Journal Club Article: Kost, A., & Chen, F. M. (2015). Socrates was not a pimp: changing the paradigm of questioning in medical education. Academic Medicine, 90(1), 20-24.
Is a dialogue between teacher and students, instigated by the continual probing questions of the teacher, in a concerted effort to explore the underlying beliefs that shape the students views and opinions. Repeated questions: examining a claim, questioning that claim, and finding true knowledge.
The history and definition of Pimping (note: we are just discussing the educational terminology only in this post) and it’s all written in jest, however with some powerful undertones that can still probably be related to.
As the bedside nurse, do you see during medical rounds the very tricky question posed to junior doctors and the endless silence, and just being glad its not you?
“Pimp questions” – “should come in rapid succession and be essentially unanswerable”Brancati (1989).
“The Art of Pimping” by Detsky in 2009 further described how pimping cements the attending-resident-student hierarchy.

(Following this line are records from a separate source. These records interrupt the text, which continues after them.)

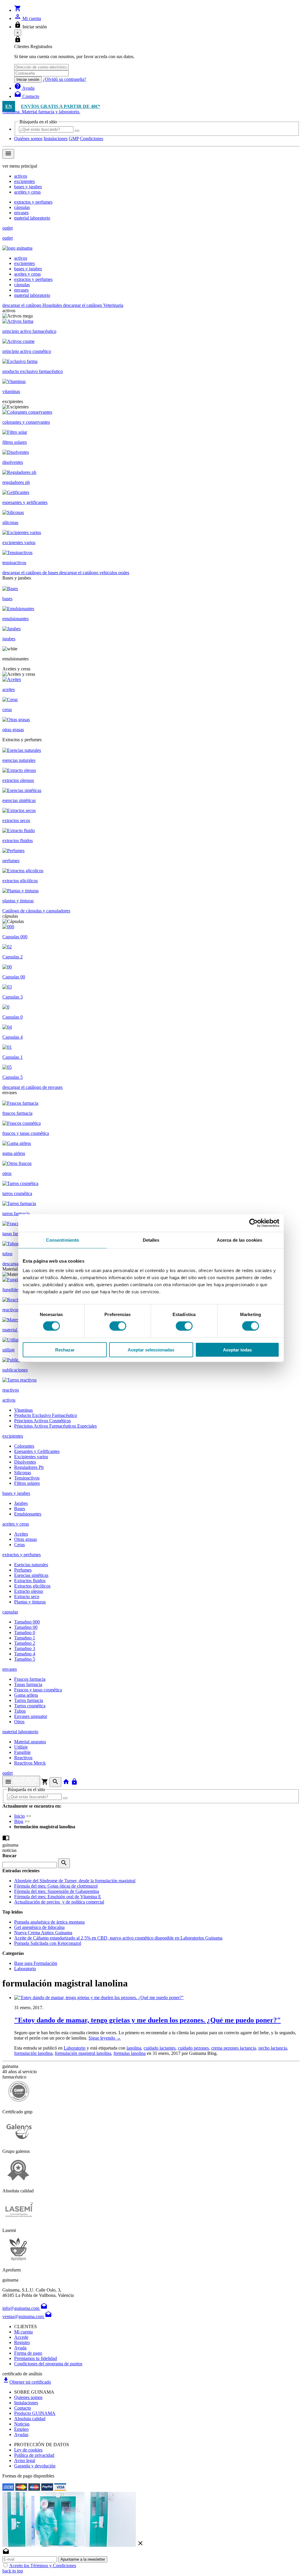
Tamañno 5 (24, 1659)
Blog (18, 1821)
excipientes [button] (12, 1435)
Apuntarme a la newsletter (82, 2559)
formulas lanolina (130, 2053)
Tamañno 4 (24, 1653)
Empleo (21, 2429)
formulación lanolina (33, 2053)
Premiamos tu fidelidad (35, 2358)
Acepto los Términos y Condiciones (42, 2565)
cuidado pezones (193, 2047)
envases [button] (9, 1669)
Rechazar (65, 1349)
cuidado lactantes (159, 2047)
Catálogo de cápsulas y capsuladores (36, 910)
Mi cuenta (23, 2331)
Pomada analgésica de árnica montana (49, 1921)
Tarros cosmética (29, 1705)
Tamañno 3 (24, 1648)
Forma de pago (28, 2353)
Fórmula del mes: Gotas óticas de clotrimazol (56, 1885)
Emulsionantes (27, 1513)
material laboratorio (32, 217)
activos (20, 176)
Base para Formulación (35, 1963)
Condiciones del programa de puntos (48, 2363)
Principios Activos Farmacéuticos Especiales (55, 1425)
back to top (12, 2570)
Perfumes (23, 1569)
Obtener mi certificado (26, 2381)
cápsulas (22, 207)
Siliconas (22, 1472)
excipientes (24, 181)
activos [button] (8, 1399)
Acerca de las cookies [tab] (239, 1240)
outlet (7, 227)
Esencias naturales (31, 1564)
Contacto (22, 2407)
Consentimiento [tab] (62, 1240)
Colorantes (24, 1446)
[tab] (151, 1400)
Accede (21, 2337)
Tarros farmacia (28, 1700)
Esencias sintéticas (31, 1575)
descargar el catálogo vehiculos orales (94, 572)
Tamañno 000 (27, 1621)
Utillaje (21, 1746)
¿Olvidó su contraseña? (64, 79)
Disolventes (25, 1461)
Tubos (20, 1710)
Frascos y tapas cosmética (38, 1689)
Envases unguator (30, 1716)
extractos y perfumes (33, 201)
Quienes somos (28, 2397)
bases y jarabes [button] (16, 1493)
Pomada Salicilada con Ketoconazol (47, 1943)
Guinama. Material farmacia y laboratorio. (41, 111)
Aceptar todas (237, 1349)
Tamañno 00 (25, 1627)
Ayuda (20, 2347)
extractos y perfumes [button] (21, 1554)
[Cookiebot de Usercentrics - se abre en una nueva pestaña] (253, 1223)
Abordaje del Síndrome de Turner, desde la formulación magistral (74, 1880)
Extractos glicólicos (32, 1585)
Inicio (19, 1816)
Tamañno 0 (24, 1632)
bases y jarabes (28, 186)
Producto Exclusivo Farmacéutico (45, 1415)
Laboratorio (25, 1968)
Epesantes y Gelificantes (37, 1451)
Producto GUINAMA (34, 2413)
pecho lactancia (272, 2047)
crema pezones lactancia (233, 2047)
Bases (19, 1508)
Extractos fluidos (29, 1580)
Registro (22, 2342)
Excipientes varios (31, 1456)
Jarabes (21, 1503)
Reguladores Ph (29, 1467)
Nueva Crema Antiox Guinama (43, 1932)
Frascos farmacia (29, 1679)
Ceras (19, 1544)
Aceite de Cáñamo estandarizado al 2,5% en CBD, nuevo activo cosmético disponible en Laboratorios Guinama (118, 1937)
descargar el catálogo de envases (32, 1087)
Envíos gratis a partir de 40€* (60, 106)
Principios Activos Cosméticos (42, 1420)
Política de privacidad (34, 2455)
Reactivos (23, 1757)
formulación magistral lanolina (83, 2053)
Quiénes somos (28, 138)
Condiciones (91, 138)
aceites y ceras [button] (15, 1523)
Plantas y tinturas (30, 1601)
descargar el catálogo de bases (30, 572)
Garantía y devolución (34, 2465)
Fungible (22, 1752)
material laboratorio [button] (20, 1731)
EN (8, 106)
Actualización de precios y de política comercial (59, 1901)
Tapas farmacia (28, 1684)
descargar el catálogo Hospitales (32, 305)
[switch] (117, 1326)
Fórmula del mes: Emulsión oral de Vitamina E (57, 1896)
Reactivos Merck (30, 1762)
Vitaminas (23, 1410)
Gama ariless (26, 1695)
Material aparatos (30, 1741)
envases (21, 212)
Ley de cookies (28, 2449)
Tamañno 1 (24, 1637)
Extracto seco (26, 1596)
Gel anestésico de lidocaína (39, 1927)
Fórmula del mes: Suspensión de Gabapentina (56, 1891)
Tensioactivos (27, 1477)
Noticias (21, 2423)
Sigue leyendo (104, 2037)
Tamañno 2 (24, 1643)
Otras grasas (25, 1539)
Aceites (21, 1533)
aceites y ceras (27, 191)
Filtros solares (27, 1483)
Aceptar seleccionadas (151, 1349)
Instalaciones (56, 138)
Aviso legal (24, 2460)
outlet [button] (7, 1772)
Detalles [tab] (151, 1240)
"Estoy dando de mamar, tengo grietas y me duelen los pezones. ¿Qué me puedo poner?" (147, 2020)
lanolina (134, 2047)
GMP (74, 138)
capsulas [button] (10, 1611)
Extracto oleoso (28, 1591)
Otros (19, 1721)
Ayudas (21, 2434)
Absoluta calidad (29, 2418)
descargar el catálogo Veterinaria (93, 305)
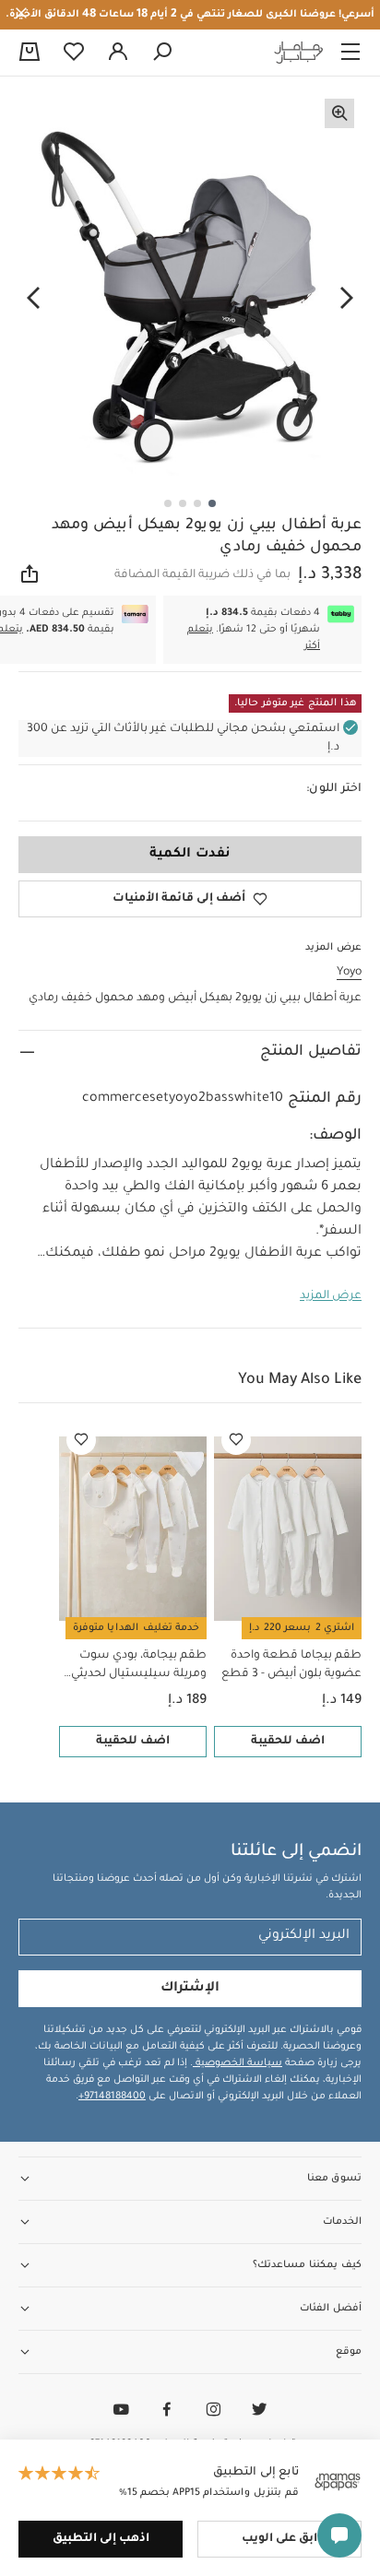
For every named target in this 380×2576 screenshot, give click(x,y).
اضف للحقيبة (288, 1741)
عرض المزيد (331, 1296)
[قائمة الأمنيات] (236, 1440)
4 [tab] (168, 503)
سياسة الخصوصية (237, 2063)
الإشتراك (190, 1988)
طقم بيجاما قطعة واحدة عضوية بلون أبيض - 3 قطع (291, 1665)
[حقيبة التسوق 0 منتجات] (29, 53)
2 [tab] (197, 503)
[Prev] (347, 299)
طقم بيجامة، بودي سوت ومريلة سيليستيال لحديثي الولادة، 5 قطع (139, 1666)
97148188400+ (112, 2096)
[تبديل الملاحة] (350, 53)
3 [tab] (182, 503)
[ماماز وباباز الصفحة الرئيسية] (299, 52)
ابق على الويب (279, 2539)
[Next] (33, 299)
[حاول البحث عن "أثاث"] (162, 53)
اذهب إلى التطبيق (101, 2539)
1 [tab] (212, 503)
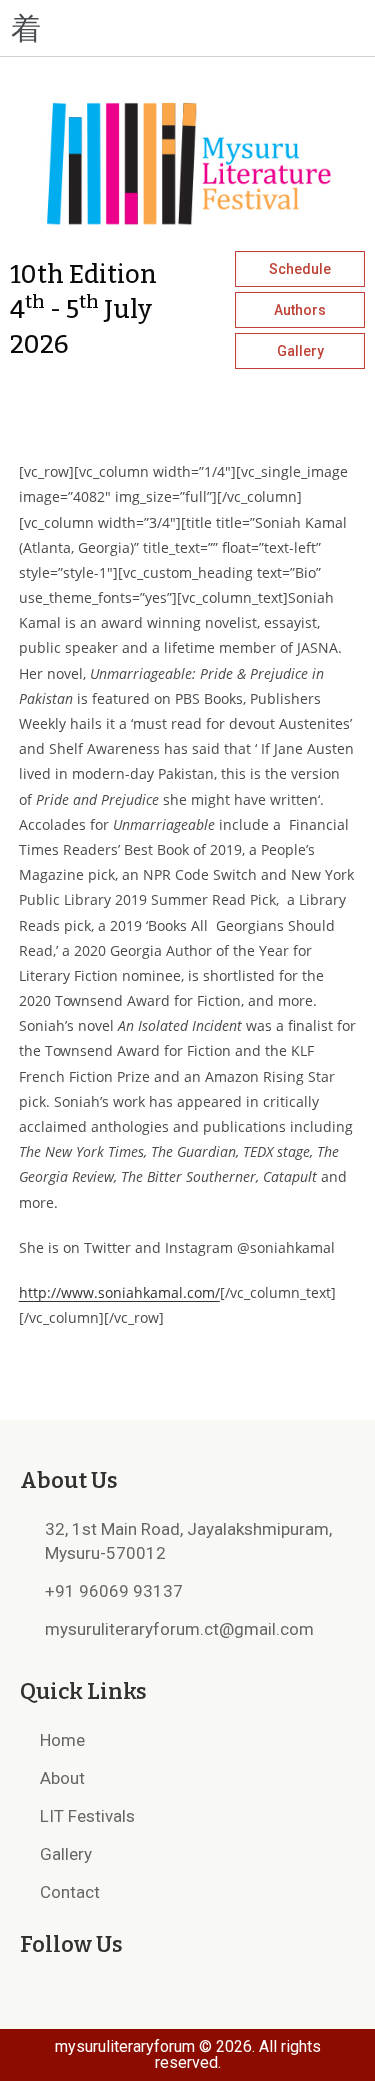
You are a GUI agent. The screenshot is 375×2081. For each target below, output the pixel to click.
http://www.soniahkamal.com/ (119, 1292)
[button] (94, 28)
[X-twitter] (311, 28)
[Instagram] (275, 28)
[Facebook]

In describing pimping etiquette for attending physicians, he states: “Respect educational order. Never ask a medical student to respond to a question after a resident has answered incorrectly”
This alludes to the historical approach of medicine and healthcare for that matter in all things hierachical in the approach to learning. And “they legitimize the place of pimping in medical education, while disregarding its negative effects, such as those relating to language and pedagogy.”
The Art in Medicine
The approach to questionning learners and my own reflections on reading this article of being on the end of tricky questions, and I probably have put others in this very position trying to challenge and bring out knowledge and understanding (Note: with well meaning intentions). Similarities in the learning of ‘the art of medicine’, is the same as the ‘the art of nursing’, and utilising all that theoretical knowledge into the clinical environment, gaining exposure and buidling experience.
Pimping as Learning
“Students divided pimping into ‘good’ and ‘malignant’ categories. ‘Good pimping’ actions included questioning that advanced or enhanced the learning process and also encouraged students to be proactive about their learning. For example, students would read about relevant anatomy the night before a surgery because they knew they would be asked about it the next day. ‘Malignant pimping’ frequently employed techniques designed to humiliate the learner.”
Changes to Questionning for the Educator
- Puposeful questionning with deliberate consideration of the goal for the learner.
- Utilisise Socratic method to encourage critical thinking skills (learner collaboration, interpretive questioning, and reflecting).
- Application of adult learning theory, consideration of formative and summative strategy, safe learning environment and learning is a lifelong event.